周犁年輕,一宿沒睡對他影響不大,看着還是精神奕奕的。

蕭然的堂哥叫蕭貴,跟周犁聊了一宿,這會兒也算熟悉了。他吃完了包子,看着舒望北就笑了一聲,“昨天太亂了沒跟你說上話,沒想到第一次和你見面是這麽個情形。”

舒望北沒聽明白,神色驚訝,“你以前認識我嗎?”

蕭貴搖頭,“不算認識,但我老早就聽說過你,應該說我們全家都聽說過,前些年蕭然上初中那會兒,因為你還跟家裏鬧了好一陣子呢。”

舒望北愣了一下,“因為我?”

蕭貴點頭,“是啊,你不知道嗎?那時候他喜歡你,還寫到日記裏了,結果讓他媽給發現了,家裏頭亂哄哄的正經鬧了好一陣子呢。”

舒望北怔住了,“他?喜歡我?”

蕭貴嘆了口氣,“要說我這個嬸子性格是太極端了,小孩子早戀好好勸導就行了,結果她鬧的家裏人盡皆知,一點面子不給孩子留,還要鬧到學校去,說要找校長讓你退學......這些事你知道就好,就別再提了,畢竟過去這麽多年了。”

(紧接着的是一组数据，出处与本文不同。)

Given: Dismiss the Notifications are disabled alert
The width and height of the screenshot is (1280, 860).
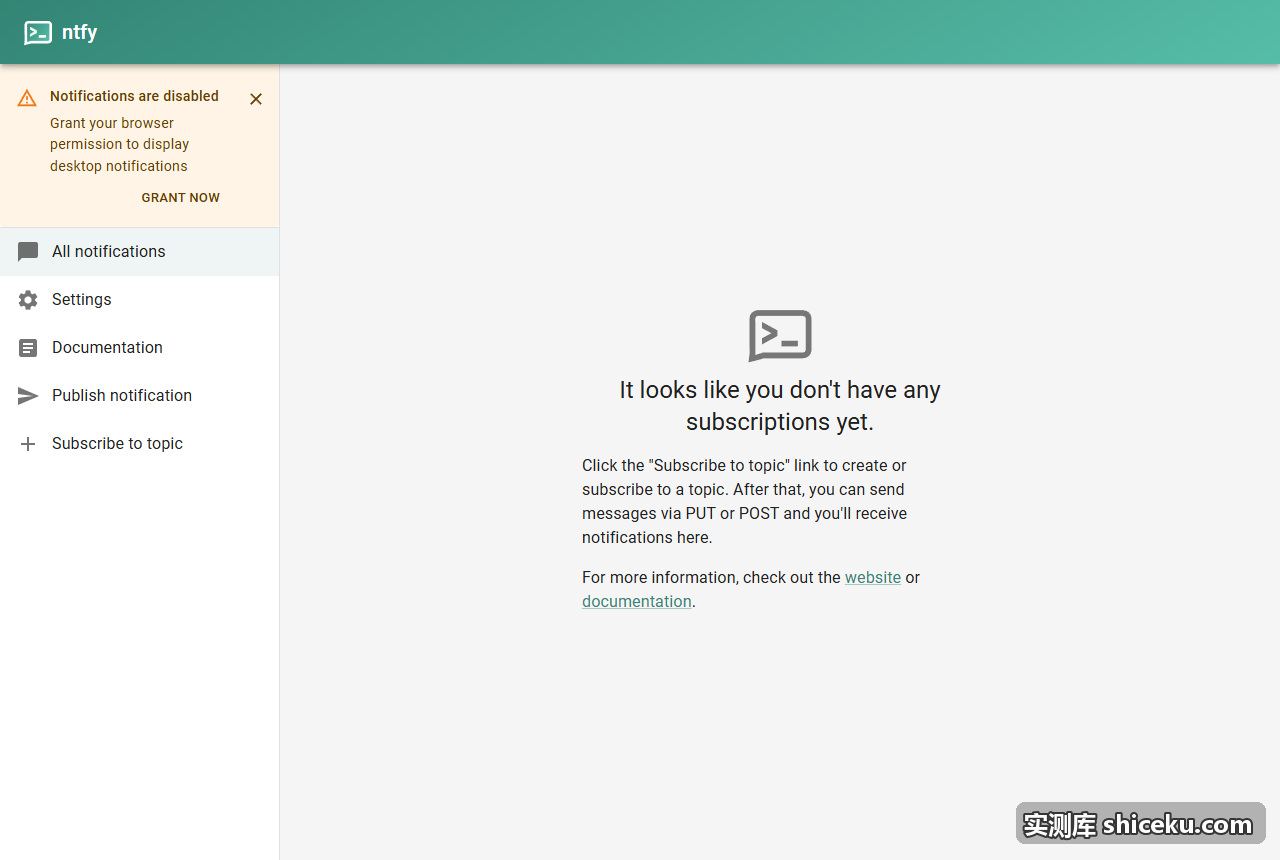Looking at the screenshot, I should click(256, 99).
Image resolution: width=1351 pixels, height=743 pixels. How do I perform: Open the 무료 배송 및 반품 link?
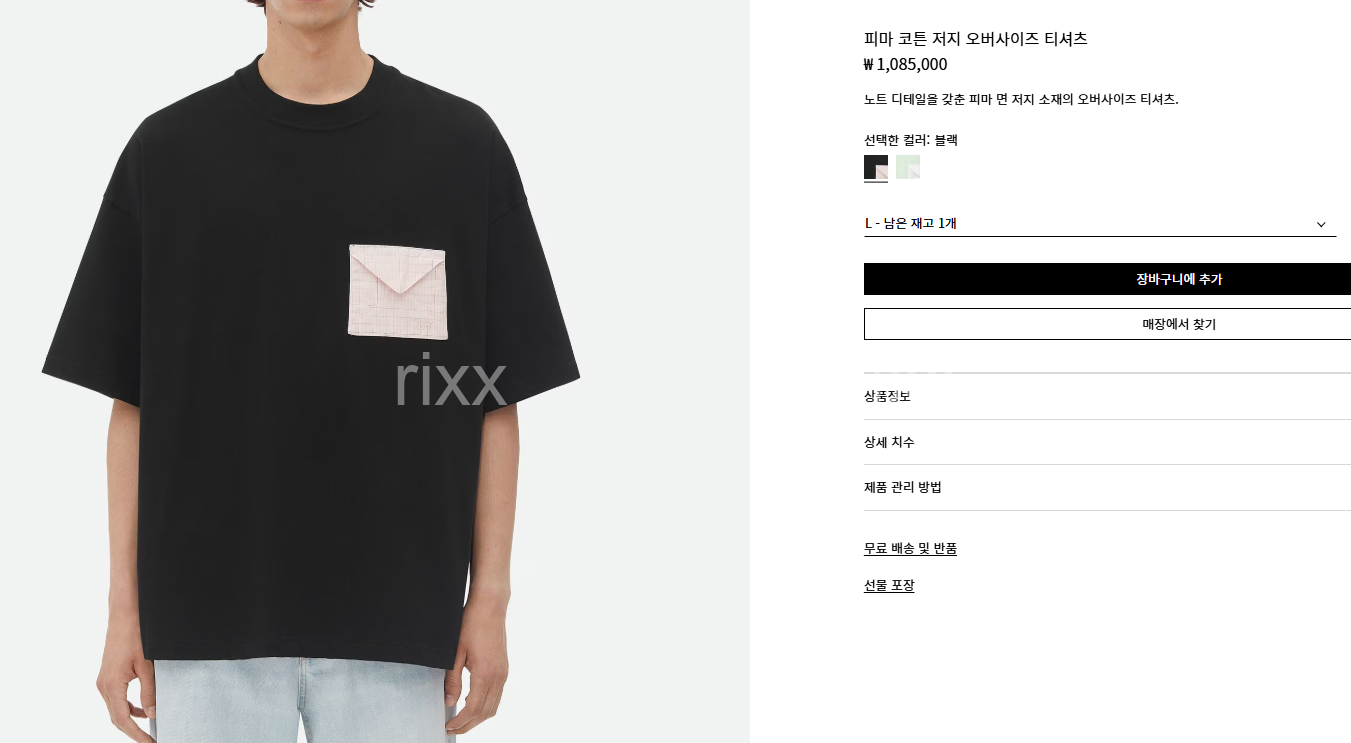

舒望北腦袋裏嗡嗡的響成一片,他想起初三那年蕭然突然來找自己幫忙補習,有時候他在講題時偶爾擡頭看到的蕭然凝在自己臉上的目光,想到了他在政府廣場等的那兩個小時,還有第二天蕭然強作鎮定說出的那句“自不量力”,還有,那年大年初一他爸爸出事後,開學以後他的渾渾噩噩,那時候在同一天失去父親的蕭然在做什麽呢,舒望北當時根本沒心思注意,已經想不起來了。